There are times when a major drama in the House of Commons really does change the course of British history. The period 1974–79, dramatised in the play This House, was one such. The crisis over the Great Reform Bill was another. Not so long ago, every schoolboy knew that the 1832 Reform Act gave the vote to the middle classes. Nowadays, thanks to the collapse of history teaching, very few schoolboys or girls know anything about it at all. Antonia Fraser has written a compelling and timely book on this almost forgotten political battle.
The story begins with the election of 1830, which was called because of the accession of King William IV. The Tories, who had been in power for virtually 60 years, scraped in with a flaky majority. The Duke of Wellington, the Prime Minister, declared in the House of Lords that he was utterly opposed to any reform of parliament.

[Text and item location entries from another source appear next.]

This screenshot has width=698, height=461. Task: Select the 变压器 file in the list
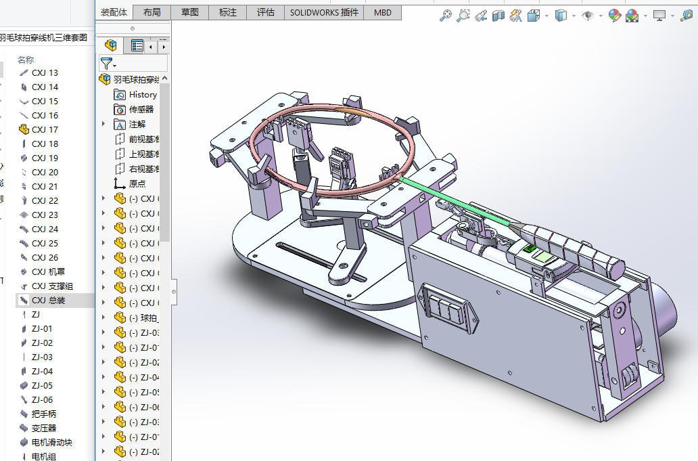click(43, 429)
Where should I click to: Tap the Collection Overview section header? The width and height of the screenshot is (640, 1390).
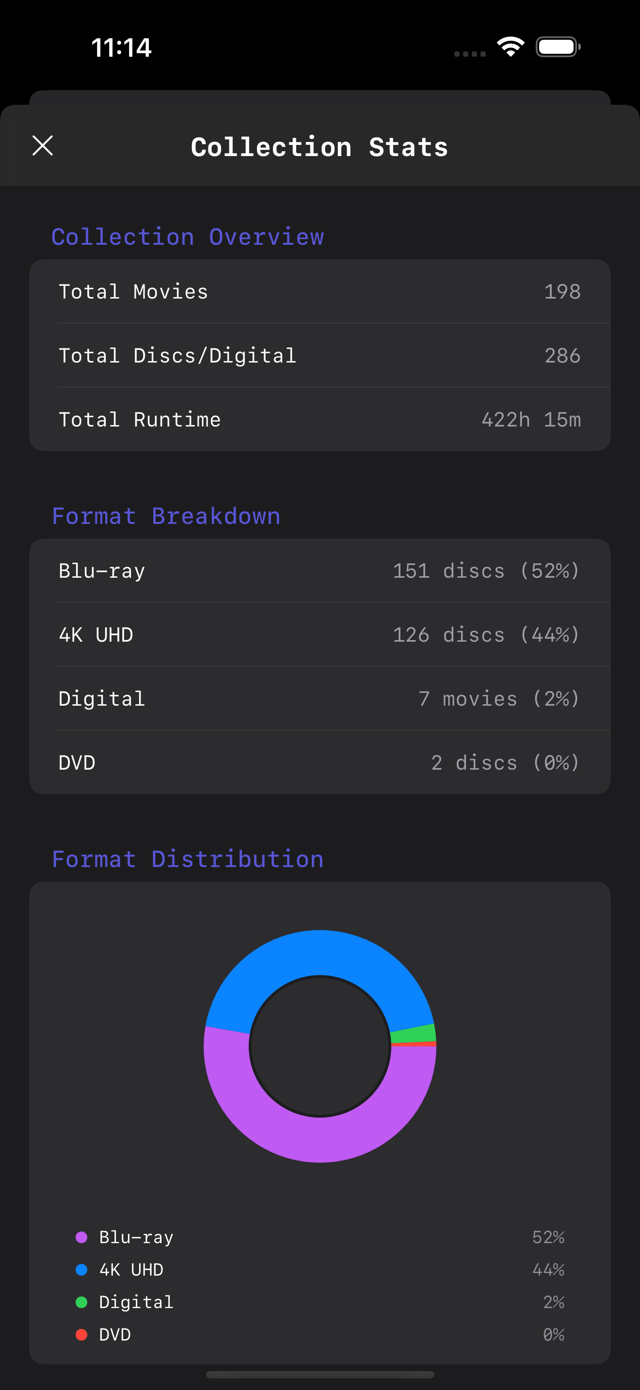coord(188,237)
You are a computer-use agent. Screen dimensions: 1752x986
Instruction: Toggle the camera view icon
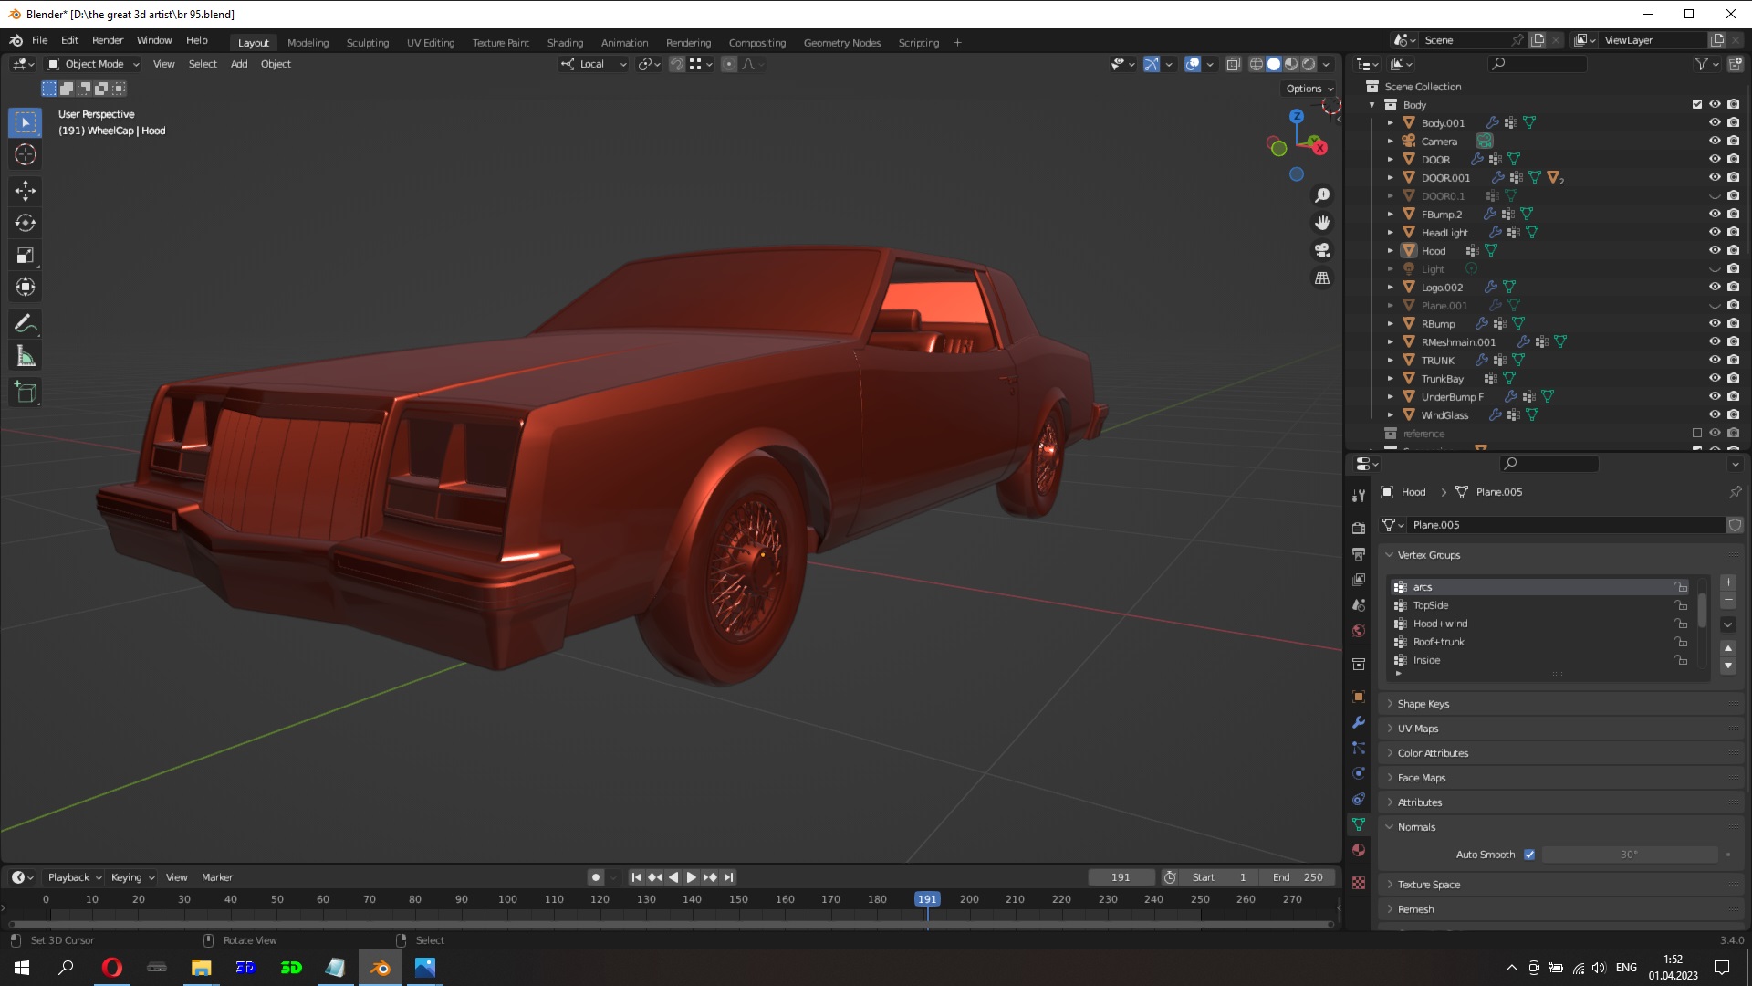[x=1322, y=250]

Wellington, as Fraser writes, suffered from ‘the isolation which haunts the very grand’. He was a poor speaker, and he badly misjudged the public mood, which strongly supported reform. His government fell. The mob took to the streets, and Wellington ordered armed men to defend the windows of Apsley House. The Whigs, who had been out of power for so long that they seemed condemned to permanent opposition, took office. Lord Grey formed a minority government, pledged to the reform of parliament.
Academic historians have analysed the complexities of the unreformed voting system, with its rotten boroughs and medieval franchises. Fraser wastes no time going down rotten burrows (as 1066 and All That described them), but cuts straight to the chase of the parliamentary drama. And what a drama it was.
The hero of this book is the Whig Prime Minister Lord Grey — who is usually portrayed (at least in middle age, after his scandalous affair with Georgiana Duchess of Devonshire) as rather an old stick.